This response to a question on parenting is part of a talk given at The Buddhist Library in Singapore in April 2006.
In parenting, where is the line between guiding, shaping and being responsible for your child, and controlling them?
I think the line lies somewhere in our motivation. When we see the child as part of us, as an extension of us, that’s when I think the controlling mind jumps in. We have too much ego attachment to this child, so we want to make them what we’ve never been. We want to make them perfect. We aren’t perfect, so we say, “Let’s make this kid perfect.” They are young and moldable, so we say, “Let’s make them into what we were never able to become. Let’s give them everything we’ve never had, even if they don’t want it.”
When our ego is too identified with the child, there’s not such a clear distinction between what is me and what is this other living being. A lot of controlling then comes in. But when you see that the child is a unique person that came into this life with karma and everything else from a previous life, that they have their own Buddha nature, then your role becomes more like that of a steward’s; your role is to guide and shape the child.
You’ve got to see what the tendencies and talents of the child are. Let’s say your child is good in music, but you want your child to be good in math, so you say, “Forget music. You’ve got to do math! You idiot, you didn’t do your arithmetic right. You can’t do anything right. I’m going to get you a tutor.” “Oh, what are the neighbors going to say? You did so poor in your test! Primary 1 and you got 50%. You’re a failure for your whole life!”

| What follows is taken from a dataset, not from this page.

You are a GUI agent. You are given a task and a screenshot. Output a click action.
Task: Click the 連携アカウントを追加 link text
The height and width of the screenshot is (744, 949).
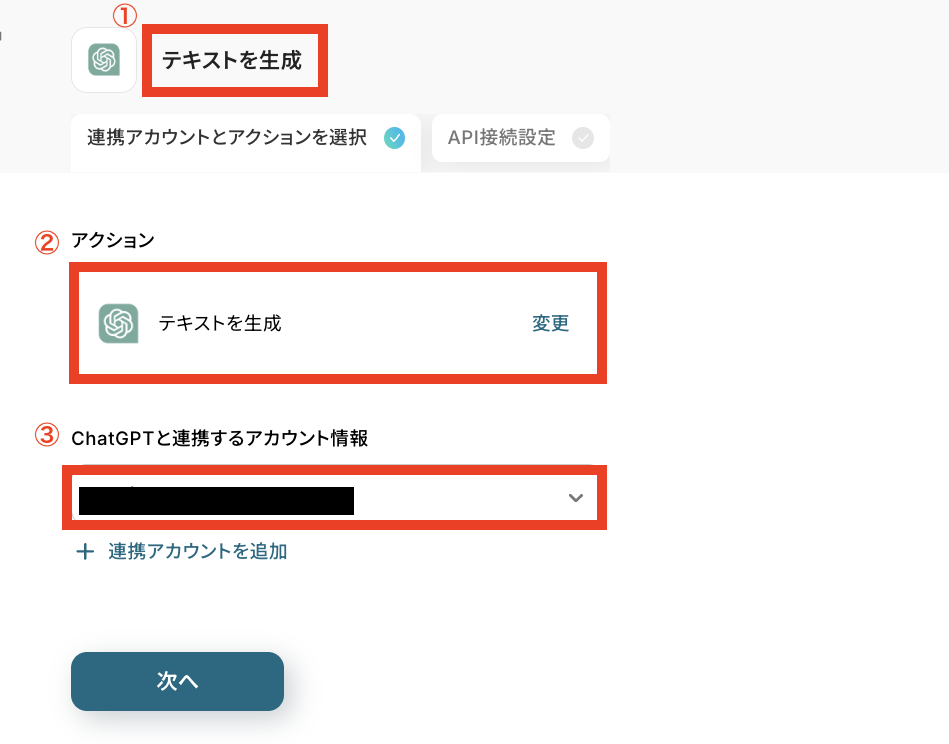click(198, 551)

Oh, my goodness! This is just a little kid, and it’s just math! Maybe your kid is a musical genius. They learn some math, and even if they don’t get excellent marks in math, the world goes on.
You find out what your child is good in, what their own gifts are, and you nurture those. You might have a baby Mozart there, but if you try to make them into an Einstein, they’re never going to be one! And even if they aren’t Einstein or Mozart, who cares! They have some unique talents which, as a parent, you can nurture and bring out.
I think parenting is probably one of the hardest endeavors for people to be skillful at, the one they’re least trained for.